Insights · OpenShift
OpenShift Monitoring: Metrics, Alerts, and SLOs on OCP
Overview
OpenShift monitoring is not optional infrastructure wallpaper — it is how platform teams prove API server latency, etcd health, and workload SLOs before executives or regulators ask uncomfortable questions. OCP ships the cluster monitoring stack powered by the Prometheus Operator: Prometheus instances scrape platform and (when enabled) user-workload targets, Alertmanager routes notifications, and Thanos queriers optionally federate long-term storage.

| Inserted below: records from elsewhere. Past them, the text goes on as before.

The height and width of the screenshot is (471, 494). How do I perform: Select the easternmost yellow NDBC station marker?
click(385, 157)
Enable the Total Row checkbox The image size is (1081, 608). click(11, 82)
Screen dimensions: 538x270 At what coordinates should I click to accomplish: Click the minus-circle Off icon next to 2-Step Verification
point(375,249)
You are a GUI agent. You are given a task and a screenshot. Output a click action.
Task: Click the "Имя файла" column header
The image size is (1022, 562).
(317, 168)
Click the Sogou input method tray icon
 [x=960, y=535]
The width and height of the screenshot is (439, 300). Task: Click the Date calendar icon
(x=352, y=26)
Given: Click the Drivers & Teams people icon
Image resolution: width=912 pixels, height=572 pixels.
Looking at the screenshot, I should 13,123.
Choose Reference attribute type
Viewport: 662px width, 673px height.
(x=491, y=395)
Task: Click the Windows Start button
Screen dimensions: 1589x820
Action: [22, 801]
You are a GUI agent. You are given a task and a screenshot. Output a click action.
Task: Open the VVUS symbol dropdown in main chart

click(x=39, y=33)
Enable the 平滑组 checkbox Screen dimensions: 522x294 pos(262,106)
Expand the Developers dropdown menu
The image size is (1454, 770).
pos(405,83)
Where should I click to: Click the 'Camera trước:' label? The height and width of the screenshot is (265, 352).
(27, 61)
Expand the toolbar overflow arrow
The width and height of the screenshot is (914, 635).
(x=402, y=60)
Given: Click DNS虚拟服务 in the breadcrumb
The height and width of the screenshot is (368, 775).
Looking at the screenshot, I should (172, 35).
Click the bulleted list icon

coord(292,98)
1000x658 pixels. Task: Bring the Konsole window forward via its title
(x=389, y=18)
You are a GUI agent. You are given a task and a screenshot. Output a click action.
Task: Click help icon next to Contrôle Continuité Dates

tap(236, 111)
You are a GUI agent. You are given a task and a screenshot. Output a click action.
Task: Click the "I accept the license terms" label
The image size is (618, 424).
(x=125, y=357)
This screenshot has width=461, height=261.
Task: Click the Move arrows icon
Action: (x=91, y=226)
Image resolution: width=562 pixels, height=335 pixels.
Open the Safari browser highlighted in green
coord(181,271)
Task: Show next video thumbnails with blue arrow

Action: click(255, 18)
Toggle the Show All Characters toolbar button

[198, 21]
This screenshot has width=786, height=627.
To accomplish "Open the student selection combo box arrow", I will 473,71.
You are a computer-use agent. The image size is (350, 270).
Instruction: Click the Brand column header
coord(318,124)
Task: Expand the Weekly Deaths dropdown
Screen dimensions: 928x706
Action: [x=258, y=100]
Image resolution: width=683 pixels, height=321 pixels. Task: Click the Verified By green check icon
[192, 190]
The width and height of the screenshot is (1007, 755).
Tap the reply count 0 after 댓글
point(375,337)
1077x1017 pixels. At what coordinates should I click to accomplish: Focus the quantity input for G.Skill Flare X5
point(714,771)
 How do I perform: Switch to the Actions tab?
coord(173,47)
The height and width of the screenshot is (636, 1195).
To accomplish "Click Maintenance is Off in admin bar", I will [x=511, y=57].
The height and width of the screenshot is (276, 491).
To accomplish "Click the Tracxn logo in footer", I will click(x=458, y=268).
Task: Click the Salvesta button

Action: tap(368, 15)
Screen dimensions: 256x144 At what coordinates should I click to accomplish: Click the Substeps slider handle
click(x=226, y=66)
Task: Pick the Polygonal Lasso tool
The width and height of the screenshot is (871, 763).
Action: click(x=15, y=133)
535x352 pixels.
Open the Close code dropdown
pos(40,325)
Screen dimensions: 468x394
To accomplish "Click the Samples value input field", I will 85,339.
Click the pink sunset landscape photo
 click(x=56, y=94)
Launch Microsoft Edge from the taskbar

Out of the box, openshift-monitoring namespaces run with tight RBAC — application developers do not see node-exporter metrics on infra nodes unless you enable user workload monitoring or deploy a dedicated observability tenant. Understanding that boundary prevents shadow Prometheus instances sprouting in every project, duplicating scrape configs and burning CPU.
This article explains default stack architecture, enabling user-workload metrics, building Grafana dashboards that matter, alert routing discipline, and how monitoring data underpins disaster recovery runbooks when clusters fail.
Without OpenShift monitoring discipline, on-call engineers grep logs during incidents while executives ask why SLAs broke without warning. Metrics are not vanity — they are contractual evidence and capacity signals.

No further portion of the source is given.